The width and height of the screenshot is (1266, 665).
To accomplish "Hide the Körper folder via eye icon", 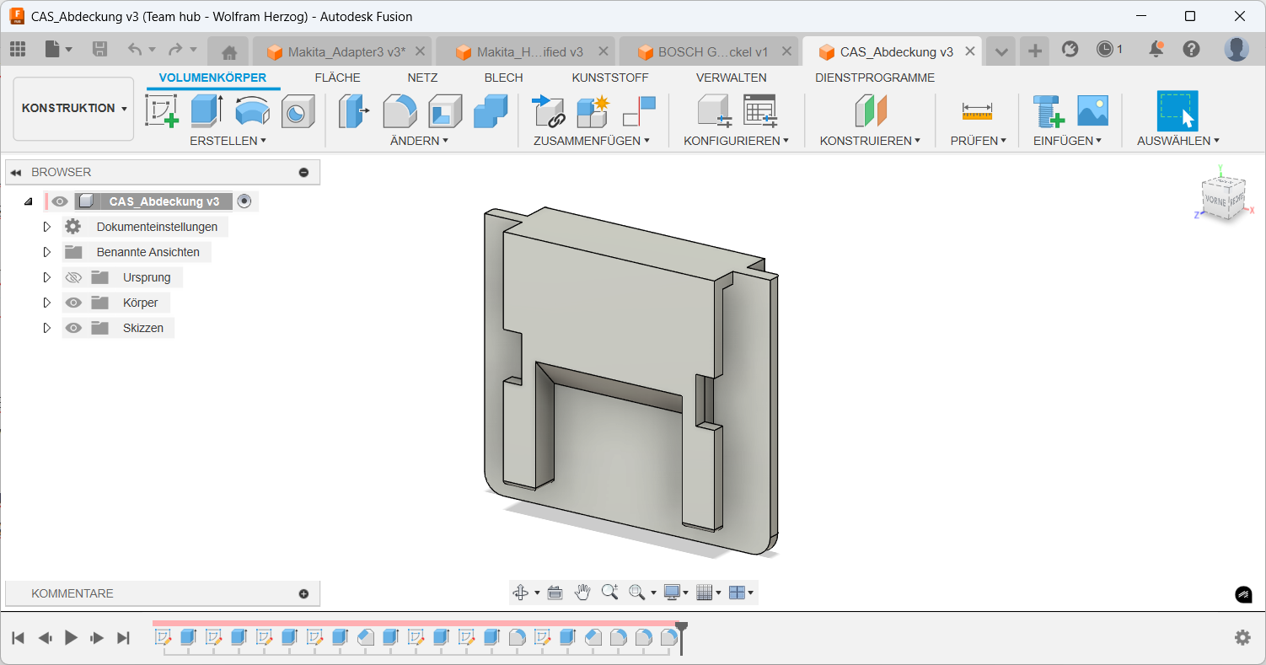I will tap(73, 303).
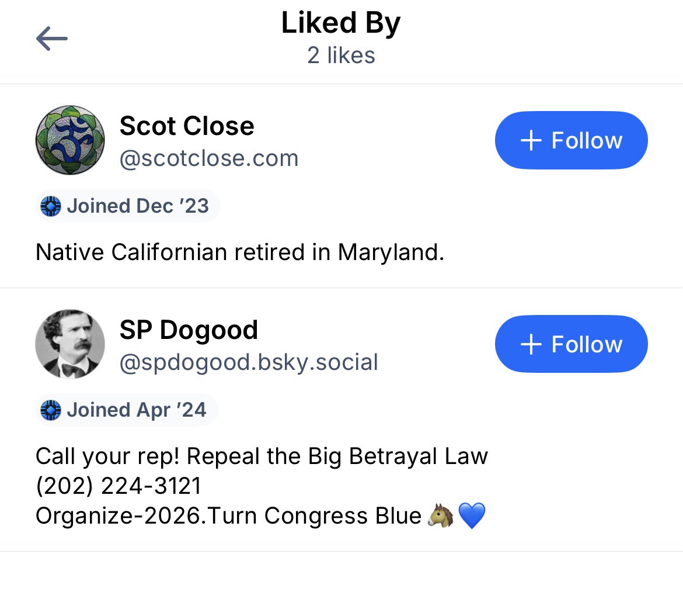This screenshot has width=683, height=599.
Task: Tap the blue heart emoji in bio
Action: click(472, 516)
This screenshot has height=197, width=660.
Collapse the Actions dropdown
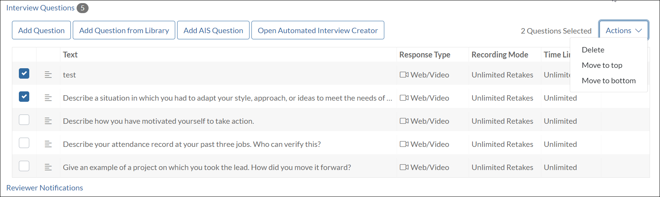(623, 30)
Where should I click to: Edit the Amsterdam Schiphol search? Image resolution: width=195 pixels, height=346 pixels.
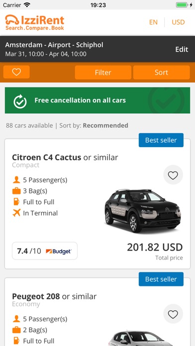(182, 49)
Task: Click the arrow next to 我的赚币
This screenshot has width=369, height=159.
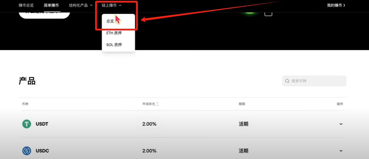Action: coord(344,5)
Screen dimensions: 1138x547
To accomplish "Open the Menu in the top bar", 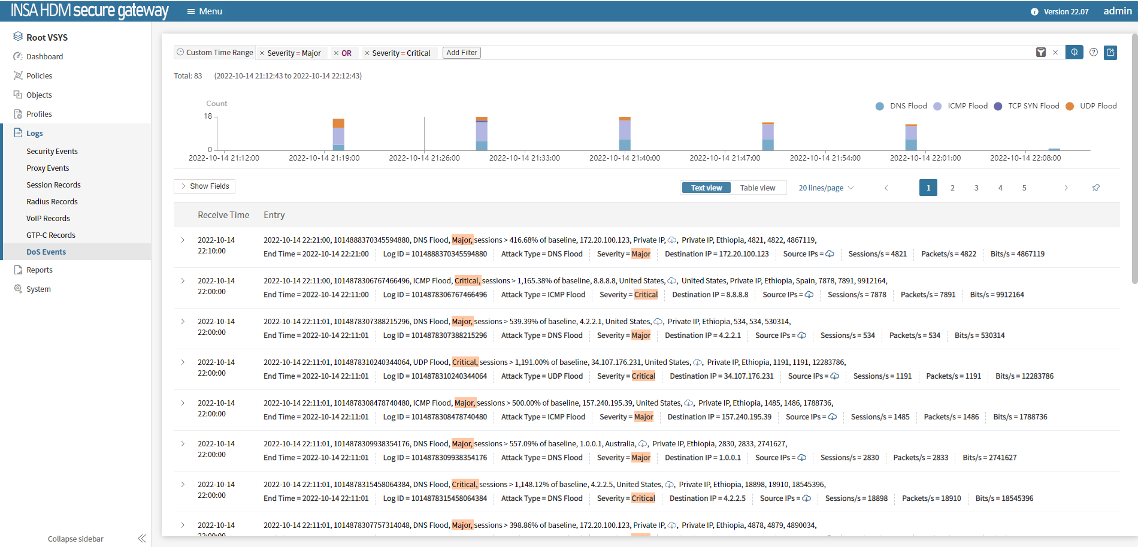I will click(x=205, y=11).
━━━━━━━━━━━━━━━━━━━━
Given the entries above, transcribe exactly the lines from the one holding "This screenshot has height=197, width=660." through the one holding "Screen dimensions: 1138x547"; pictures do not belong in the transcription.

This screenshot has height=197, width=660.
Collapse the Actions dropdown
(623, 30)
Where should I click to: Edit the Amsterdam Schiphol search? Image resolution: width=195 pixels, height=346 pixels.
(182, 49)
Task: Click the arrow next to 我的赚币
This screenshot has width=369, height=159.
Action: coord(344,5)
Screen dimensions: 1138x547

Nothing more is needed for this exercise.